#### EXCERPTED PASSAGE:
━━━━━━━━━━━━━━━━
Malaysia Growth at Risk as Dagger-Waving Repels Ethnic Chinese
By Sep 9, 2010 12:50 AM GMT+0800 (Bloomberg)
- Prime Minister Najib Razak is trying to build a Malaysian economy as powerful as in the 1990s, when stock prices almost quintupled in the decade through 1996. Now his efforts to lure investors are stirring opposition from some members of the ethnic-Malay majority that put him in office.
Najib has pledged to boost growth by rolling back key policies of ethnic favoritism that his father began four decades ago. Leslie C., an ethnic Chinese, responded by moving to neighboring Singapore, which has grown 81-fold since 1971, when the Malaysian ethnic measures were introduced. Malaysia’s economy expanded at half that pace.
“I don’t think any politician will be different,” said Leslie, 36, who left Kuala Lumpur in June and didn’t want his full name reported. His family will follow, at a time when Singapore’s Malaysian-born Chinese resident population has jumped 31 percent in the past decade. “I want a better future for the kids, an opportunity for them to start on even ground, not as second-class citizens.”
━━━━━━━━━━━━━━━━
#### RECORDED DATA:
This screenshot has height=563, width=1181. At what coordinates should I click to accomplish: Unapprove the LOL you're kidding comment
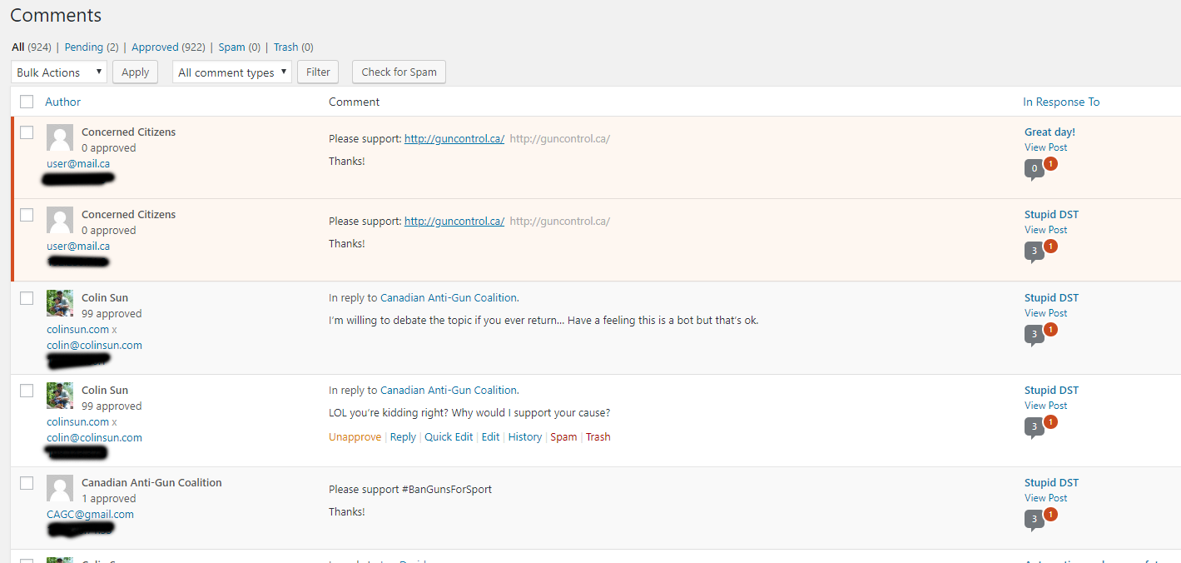pos(355,436)
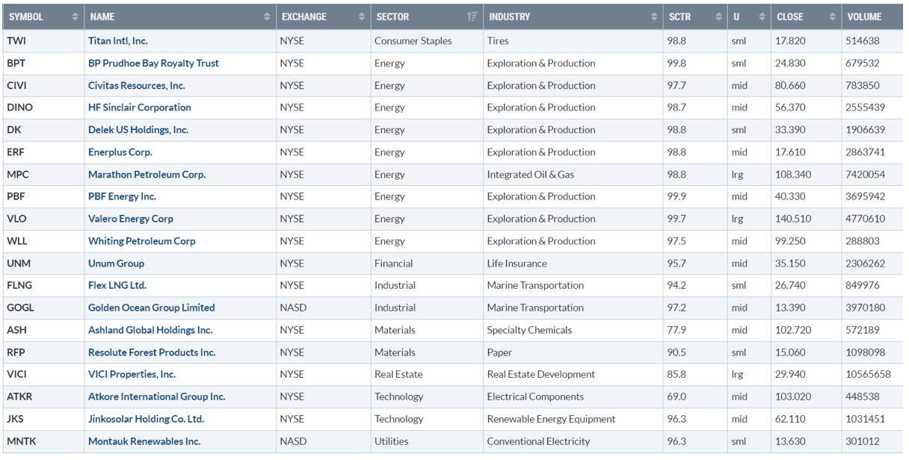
━━━━━━━━━━━━━━━━
#### OBJECTIVE 1:
From the article on Malaysia's growth, return the passage from "- Prime Minister" to "half that pace." word for word.
#### OBJECTIVE 2:
In the article on Malaysia's growth, condense the paragraph beginning "Najib has pledged to boost growth" into a shorter version that keeps its main facts.

#### FULL SOLUTION 1:
- Prime Minister Najib Razak is trying to build a Malaysian economy as powerful as in the 1990s, when stock prices almost quintupled in the decade through 1996. Now his efforts to lure investors are stirring opposition from some members of the ethnic-Malay majority that put him in office.
Najib has pledged to boost growth by rolling back key policies of ethnic favoritism that his father began four decades ago. Leslie C., an ethnic Chinese, responded by moving to neighboring Singapore, which has grown 81-fold since 1971, when the Malaysian ethnic measures were introduced. Malaysia’s economy expanded at half that pace.

#### FULL SOLUTION 2:
Najib has promised to raise growth by reversing key ethnic-favoritism policies his father introduced four decades ago. In response, Leslie C., an ethnic Chinese, moved to Singapore, whose economy has grown 81-fold since the Malaysian measures began in 1971. Malaysia's economy grew at half that pace.